Mediterranean Couscous
makes 6 (1/2-cup) servings
approximately 160 calories per serving*

2 tablespoons olive oil, separated
1 teaspoon minced garlic
about 1/4th of a red bell pepper, diced
1/4 cup diced onion (such as Vidalia)
1 cup vegetable broth
1 cup couscous
1 teaspoon balsamic vinegar
1/4 cup chopped fresh basil
1 tablespoon chopped fresh oregano
1 tablespoon chopped fresh Italian parsley
10 pitted kalamata olives, sliced
salt
freshly-cracked black pepper
3 tablespoons grated Parmesan cheese, optional

In a medium sauce pan, heat 1 tablespoon olive oil over medium heat. Add the garlic, peppers and onions and saute until tender and lightly browned. Add 1 cup vegetable broth and bring to a boil. Stir in the couscous. Return to a boil, cover and remove from heat. Allow to sit for 5 minutes or so then fluff with a fork. Drizzle with the balsamic vinegar and the remaining 1 tablespoon of olive oil. Stir in the fresh herbs and kalamata olives and season with salt and a generous amount of cracked black pepper. Add the Parmesan cheese, if using, and toss to blend. Remove to a serving bowl and serve immediately or at room temperature. Enjoy!
*By my own calculations of the ingredients

Ah, Sunday…sunny and warm again. Honestly, it was the perfect camping weekend and we didn’t take advantage of it! We made a big veggie omelet for breakfast and then spent the day basically just “piddling,” as my dad would say. A little cleaning here and there, some work on the pool, a quick run to Target and Lowe’s, a little work on stuff for Madison’s 6th grade recognition program (I overvolunteered….again). Oh, and baked 3 dozen vegan Oreo cupcakes for Brady to share with his classmates tomorrow. (See my March 8, 2010 post for the recipe.)

I even went easy-breezy for dinner tonight. I made my own version of the Applebee’s Oriental Chicken Salad. If you know this salad, you know it’s delicious! What’s served in the restaurant is far from vegan or “happy,” though, so I created my own recipe that’s very similar in taste. I’m calling it vegan-ish because the dressing has honey, which is not technically vegan. If you want it 100% vegan, try substituting agave. (Note – You will end up with more dressing than you need, so save it for the next day on a wrap!)
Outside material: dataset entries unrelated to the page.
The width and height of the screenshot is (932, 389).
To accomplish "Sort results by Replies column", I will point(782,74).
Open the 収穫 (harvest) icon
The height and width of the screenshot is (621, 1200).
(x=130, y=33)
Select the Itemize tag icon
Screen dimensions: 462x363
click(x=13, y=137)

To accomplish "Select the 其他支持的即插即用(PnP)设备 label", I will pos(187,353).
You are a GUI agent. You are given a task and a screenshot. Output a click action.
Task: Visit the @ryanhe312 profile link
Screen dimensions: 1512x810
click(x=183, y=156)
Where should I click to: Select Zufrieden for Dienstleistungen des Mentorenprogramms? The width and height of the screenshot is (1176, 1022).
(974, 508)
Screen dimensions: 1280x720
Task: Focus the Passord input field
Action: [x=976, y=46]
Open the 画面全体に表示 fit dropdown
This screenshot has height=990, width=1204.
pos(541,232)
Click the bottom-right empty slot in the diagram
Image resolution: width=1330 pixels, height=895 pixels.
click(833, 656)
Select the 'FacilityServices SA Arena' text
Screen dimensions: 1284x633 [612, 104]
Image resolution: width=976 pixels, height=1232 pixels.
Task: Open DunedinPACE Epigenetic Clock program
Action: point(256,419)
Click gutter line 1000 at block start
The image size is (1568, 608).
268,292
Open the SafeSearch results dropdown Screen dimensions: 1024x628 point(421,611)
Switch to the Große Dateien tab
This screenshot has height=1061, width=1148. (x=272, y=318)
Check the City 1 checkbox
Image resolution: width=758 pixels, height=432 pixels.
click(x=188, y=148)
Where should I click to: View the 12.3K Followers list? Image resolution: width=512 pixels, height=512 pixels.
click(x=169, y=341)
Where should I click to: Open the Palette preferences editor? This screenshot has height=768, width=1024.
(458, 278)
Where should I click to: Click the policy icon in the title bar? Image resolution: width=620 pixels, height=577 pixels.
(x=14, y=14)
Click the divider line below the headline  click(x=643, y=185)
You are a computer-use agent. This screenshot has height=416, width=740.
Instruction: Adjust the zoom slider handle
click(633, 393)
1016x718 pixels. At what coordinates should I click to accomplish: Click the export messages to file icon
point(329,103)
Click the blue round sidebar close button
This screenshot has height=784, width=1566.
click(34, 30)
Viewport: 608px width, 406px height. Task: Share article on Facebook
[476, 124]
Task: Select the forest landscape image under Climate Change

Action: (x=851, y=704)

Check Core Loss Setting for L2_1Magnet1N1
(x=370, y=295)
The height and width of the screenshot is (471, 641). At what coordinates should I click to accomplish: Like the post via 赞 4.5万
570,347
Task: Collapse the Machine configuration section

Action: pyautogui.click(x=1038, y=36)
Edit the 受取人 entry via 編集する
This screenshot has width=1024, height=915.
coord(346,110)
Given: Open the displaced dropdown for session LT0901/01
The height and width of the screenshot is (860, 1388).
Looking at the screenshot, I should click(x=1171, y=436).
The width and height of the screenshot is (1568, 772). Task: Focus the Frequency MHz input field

Vegan-ish Oriental Chicken Salad
makes 4 dinner-size salads

Dressing:
3/4 cup Vegenaise
1/4 cup honey
1/4 cup rice wine vinegar
1 tablespoon Dijon mustard
1/2 teaspoon toasted sesame oil
1/2 teaspoon soy sauce
freshly-cracked black pepper, to taste

Salad:
16-20 vegan “chicken” nuggets
4 cups thinly sliced Romaine or other mixed greens
4 cups bagged cole slaw mix or shredded cabbage
1 cup shredded carrots
1/2 of an English cucumber, sliced
2 8-ounce cans mandarin oranges, drained
3 green onions, sliced
1 cup crunchy Chinese rice noodles
1/4 cup sliced almonds, toasted

In a small bowl, whisk together dressing ingredients and refrigerate. Bake “chicken” nuggets per package directions. Meanwhile, arrange 1 cup lettuce and 1 cup cole slaw mix on each of 4 plates. Top each with shredded carrots, mandarin oranges and green onions. Slice the nuggets and layer on top. Drizzle with the dressing and garnish with Chinese rice noodles and toasted almonds. Enjoy!

As the weekend comes to a close, I feel relaxed and ready to tackle the week ahead. It’s the last full week of school and it’s going to be crazy! (I’m forecasting a lot of thrown-together-at-the-last-minute dinners this week!)

June 5, 2011

Summer is almost here!

26 May

I can almost feel it. We’ve had quite a few warm sunny days and LOTS of spring rainy days, but I think summer is just around the corner.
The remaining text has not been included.